Imóveis são vistos como forma de consolidar patrimônio, dizem especialistas

Fonte: InfoMoney
08 de junho de 2011 • 18h00
Por: Diego Lazzaris Borges

 

SÃO PAULO – O brasileiro vê nos imóveis uma boa opção de reserva de valor para o longo prazo e aposta na valorização do bem, assim como no recebimento de aluguéis, como uma forma conservadora e segura de consolidação de patrimônio. 

A opinião é do economista-chefe do Secovi-SP, Celso Petrucci. “Nós temos percebido, principalmente a partir de 2007 e 2008, a volta de pessoas que acreditam no imóvel como reserva de valor. Não são especuladores, são pessoas que compram pensando no longo prazo, em alugar, que querem ter o imóvel no patrimônio”, afirma o economista.

Opção segura
De acordo com o vice-presidente do Ibef (Instituto Brasileiro de Executivos de Finanças), Luiz Roberto Calado, o imóvel é bem visto pela população porque é um bem tangível, ou seja, diferente de outros tipos de investimentos, ele é um bem físico. “Você vê este imóvel, você consegue tocar nele. No limite, se tudo der errado, se os investimentos perderem todo o seu valor, você tem um lugar para morar”, afirma o executivo.

Segundo ele, a evolução de preços dos imóveis costuma ter muitos altos e baixos e, mesmo na baixa, as pessoas continuam acreditando que eles são uma opção segura de investimento.

Isto explica o resultado de uma pesquisa feita nos Estados Unidos, que apontou que para grande parte da população, mesmo com a crise envolvendo o mercado imobiliário em 2008, os imóveis são a melhor opção para investimentos de longo prazo. “Os imóveis sempre são vistos como uma opção segura”, ressalta Calado.

Investimento ou necessidade
Entretanto, segundo o executivo, nem todos que compram imóveis estão pensando em fazer um investimento. “Apesar de saber que, no futuro, este imóvel pode se valorizar e ser um bom negócio do ponto de vista financeiro, não são todos que compram visando investir. Isto acontece geralmente a partir do segundo ou terceiro imóvel. O primeiro, geralmente, é necessidade”, ressalta.

O economista-chefe do Secovi-SP concorda. “Grande parte da expansão do mercado imobiliário nos últimos 5 anos se deu por conta da primeira aquisição de imóveis”, aponta Petrucci.

Avanço dos preços
Nos últimos anos, os preços dos imóveis dispararam nas principais capitais do País. Segundo o índice FIPE Zap, produzido em parceria entre a Fipe (Fundação Instituto de Pesquisas Econômicas) e a Zap Imóveis, nos últimos 12 meses os imóveis se valorizaram, em média, 27% na cidade de São Paulo. Já nos últimos 3 anos, o preço médio dos imóveis na capital paulista teve um aumento de 85,5%.

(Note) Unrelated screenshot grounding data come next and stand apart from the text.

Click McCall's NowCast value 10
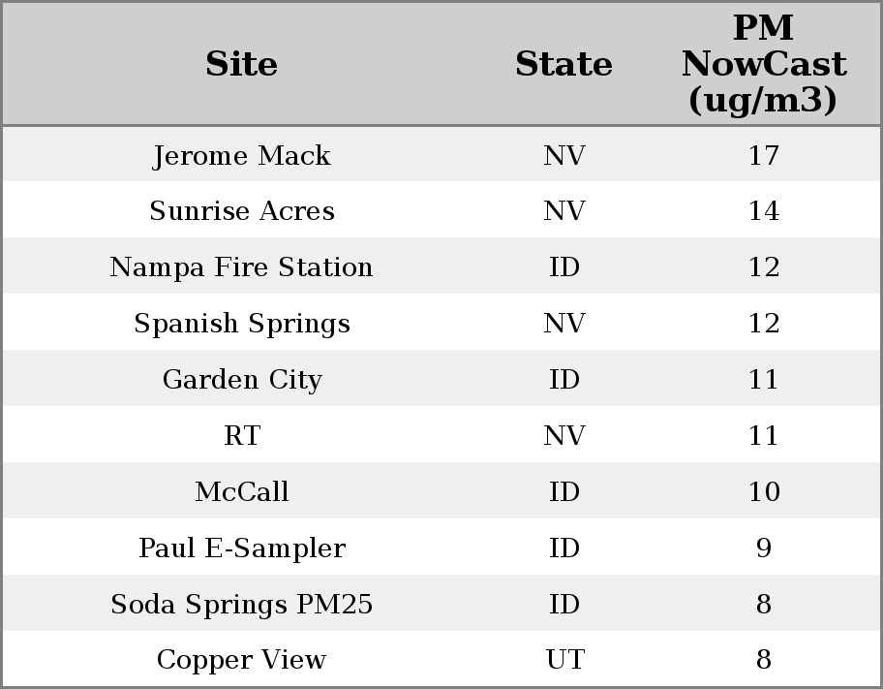The height and width of the screenshot is (689, 883). point(763,492)
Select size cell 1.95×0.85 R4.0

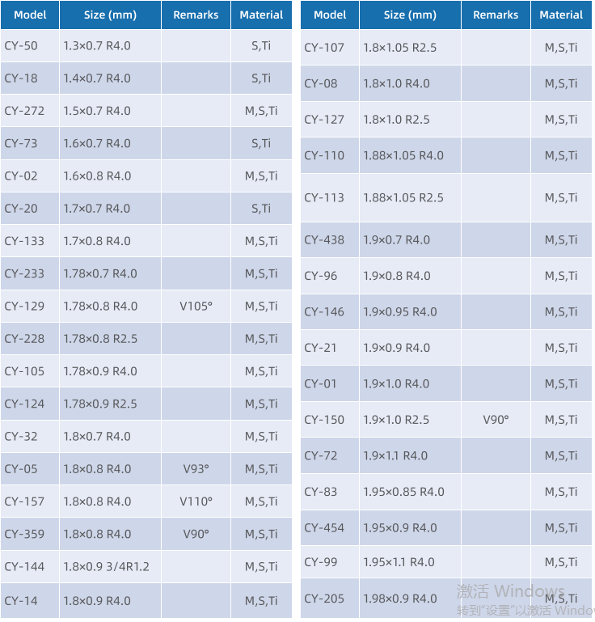click(403, 492)
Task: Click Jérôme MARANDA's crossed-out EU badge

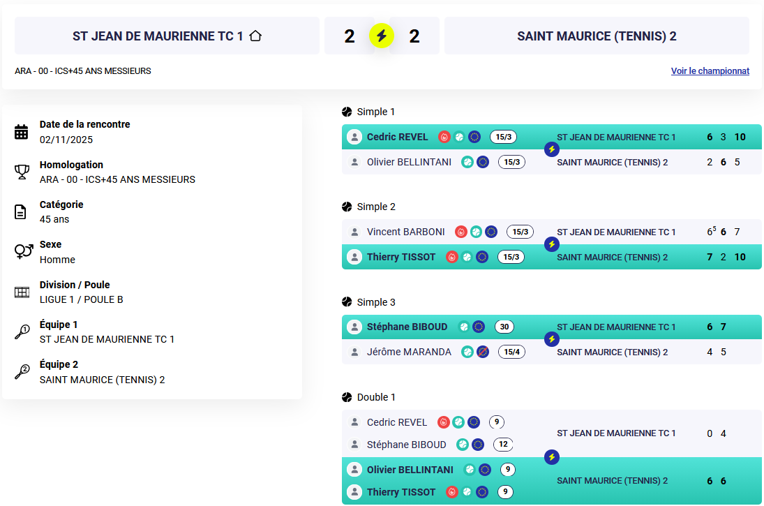Action: point(482,352)
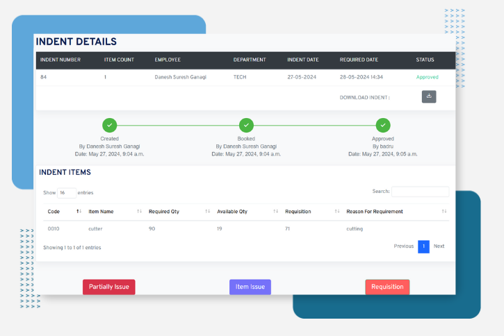Click the Approved step checkmark icon
Image resolution: width=504 pixels, height=336 pixels.
(382, 125)
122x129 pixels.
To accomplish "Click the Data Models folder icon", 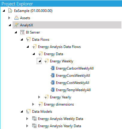I will click(x=28, y=111).
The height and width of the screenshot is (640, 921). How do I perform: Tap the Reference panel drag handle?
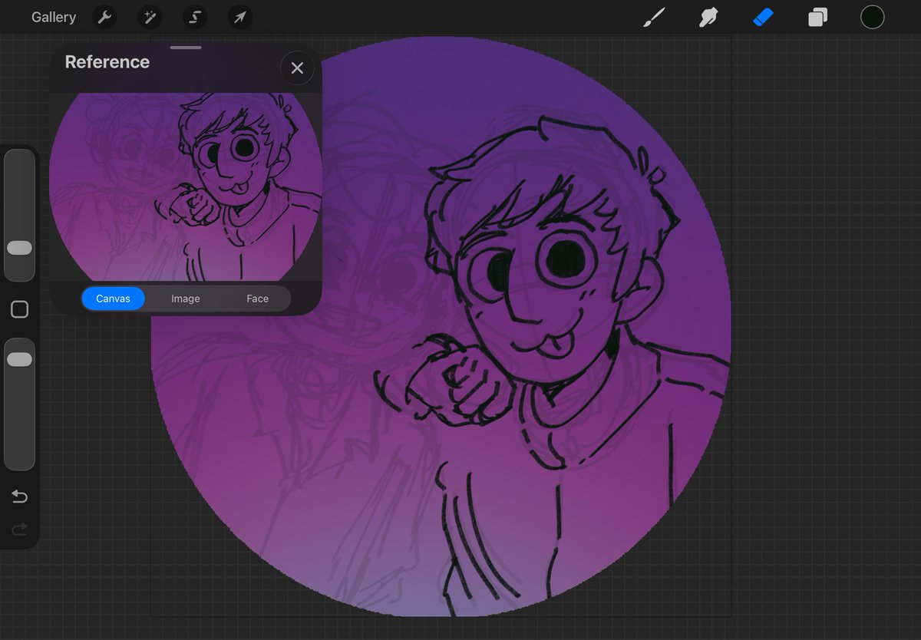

Para Calado, o aumento no preço dos imóveis nos últimos anos foi um pouco abrupto. “Causa até uma certa estranheza um avanço tão forte neste curto espaço de tempo”, afirma. Para o executivo, é difícil que os preços continuem nesta trajetória ascendente por muito mais tempo. “O mercado é cíclico e uma hora ele deve cair”, acredita.

Segundo o economista do Secovi-SP, 2009 e 2010 foram anos de forte recuperação dos preços. Entretanto, para este ano, a expectativa é de uma uma valorização mais conservadora. “Esperamos uma valorização mais próxima do crescimento do PIB (Produto Interno Bruto), algo entre 5 a 10%. Não acreditamos mais que aconteça um aumento tão forte dos preços”, finaliza Petrucci.